--- Problems to solve ---
A: In two sentences, what does the Skew page say?
B: Reproduce the part of the records that opens with the line containing "Add the $4.55 tomato item to cart" and closes with the line containing "Apply subscript formatting".

─── Article ───

Skew is a package for identifying and enumerating cloud resources.
The name is a homonym for SKU (Stock Keeping Unit). Skew allows you to
define different SKU schemes
which are a particular encoding of a
SKU. Skew then allows you to use this scheme pattern and regular expressions
based on the scheme pattern to identify and enumerate a resource or set
of resources.
At the moment, the the only available scheme
is the ARN
scheme.
The ARN
scheme uses the basic structure of
Amazon Resource Names (ARNs) to assign a unique identifier to every AWS
resource.
An example ARN pattern would be:
arn:aws:ec2:us-west-2:123456789012:instance/i-12345678
This pattern identifies a specific EC2 instance running in the us-west-2
region under the account ID 123456789012
. The account ID is the 12-digit
unique identifier for a specific AWS account as described
here.
To allow skew to find your account number, you need to add it to your
botocore/AWSCLI config file. For example:
[profile prod]
aws_access_key_id = <my access key>
aws_secret_access_key = <my secret key>
region = us-west-2
account_id = 123456789012
Skew will look through all of the profiles defined in your config file and
keep track of all of the ones that have an account_id
associated with
them.

─── Material to process ───

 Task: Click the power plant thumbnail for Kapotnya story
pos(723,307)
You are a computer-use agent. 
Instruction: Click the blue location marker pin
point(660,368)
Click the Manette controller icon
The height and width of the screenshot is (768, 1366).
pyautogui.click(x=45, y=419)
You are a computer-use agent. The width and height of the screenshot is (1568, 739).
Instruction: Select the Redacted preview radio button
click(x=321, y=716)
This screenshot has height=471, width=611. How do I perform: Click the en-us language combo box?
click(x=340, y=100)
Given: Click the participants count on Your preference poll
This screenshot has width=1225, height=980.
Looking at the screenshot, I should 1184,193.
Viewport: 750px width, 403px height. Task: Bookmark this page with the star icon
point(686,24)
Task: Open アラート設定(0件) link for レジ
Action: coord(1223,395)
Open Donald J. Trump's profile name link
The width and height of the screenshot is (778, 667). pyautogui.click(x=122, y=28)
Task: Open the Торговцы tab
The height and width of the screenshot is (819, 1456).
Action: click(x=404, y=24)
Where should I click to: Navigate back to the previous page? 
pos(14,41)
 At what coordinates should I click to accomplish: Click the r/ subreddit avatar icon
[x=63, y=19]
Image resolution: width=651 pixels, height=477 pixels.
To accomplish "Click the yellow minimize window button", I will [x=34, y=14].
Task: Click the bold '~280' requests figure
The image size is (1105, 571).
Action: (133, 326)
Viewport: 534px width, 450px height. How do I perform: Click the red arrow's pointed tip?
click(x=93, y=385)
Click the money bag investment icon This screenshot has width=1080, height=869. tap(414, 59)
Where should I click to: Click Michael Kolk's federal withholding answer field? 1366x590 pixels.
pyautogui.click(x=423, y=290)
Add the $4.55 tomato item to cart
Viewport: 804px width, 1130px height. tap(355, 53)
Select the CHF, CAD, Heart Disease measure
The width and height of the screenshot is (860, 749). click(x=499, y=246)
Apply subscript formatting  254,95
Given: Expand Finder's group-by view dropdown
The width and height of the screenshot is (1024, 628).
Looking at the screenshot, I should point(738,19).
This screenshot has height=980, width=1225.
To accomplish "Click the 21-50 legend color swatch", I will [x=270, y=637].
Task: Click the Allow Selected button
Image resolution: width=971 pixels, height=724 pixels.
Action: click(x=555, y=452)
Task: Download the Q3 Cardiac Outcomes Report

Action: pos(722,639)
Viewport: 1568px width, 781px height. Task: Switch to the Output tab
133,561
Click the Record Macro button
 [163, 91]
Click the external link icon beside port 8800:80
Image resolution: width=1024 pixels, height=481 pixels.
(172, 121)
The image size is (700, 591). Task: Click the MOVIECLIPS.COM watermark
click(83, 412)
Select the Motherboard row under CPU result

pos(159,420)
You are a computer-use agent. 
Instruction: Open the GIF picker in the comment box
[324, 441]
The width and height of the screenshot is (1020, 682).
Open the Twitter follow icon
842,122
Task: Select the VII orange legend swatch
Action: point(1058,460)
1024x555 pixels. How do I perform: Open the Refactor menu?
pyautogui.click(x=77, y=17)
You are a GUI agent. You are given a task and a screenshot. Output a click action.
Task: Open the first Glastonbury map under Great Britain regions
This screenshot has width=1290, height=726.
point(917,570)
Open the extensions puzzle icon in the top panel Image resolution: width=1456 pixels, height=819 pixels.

───

--- Full solutions ---
A: Skew is a package for identifying and enumerating cloud resources through SKU schemes, and its only available scheme at the moment is the ARN scheme, which uses the structure of Amazon Resource Names to give every AWS resource a unique identifier. To let Skew find your account number, you add it to your botocore/AWSCLI config file, and Skew keeps track of every profile there that has an account_id.

B:
Add the $4.55 tomato item to cart
Viewport: 804px width, 1130px height. tap(355, 53)
Select the CHF, CAD, Heart Disease measure
The width and height of the screenshot is (860, 749). click(x=499, y=246)
Apply subscript formatting  254,95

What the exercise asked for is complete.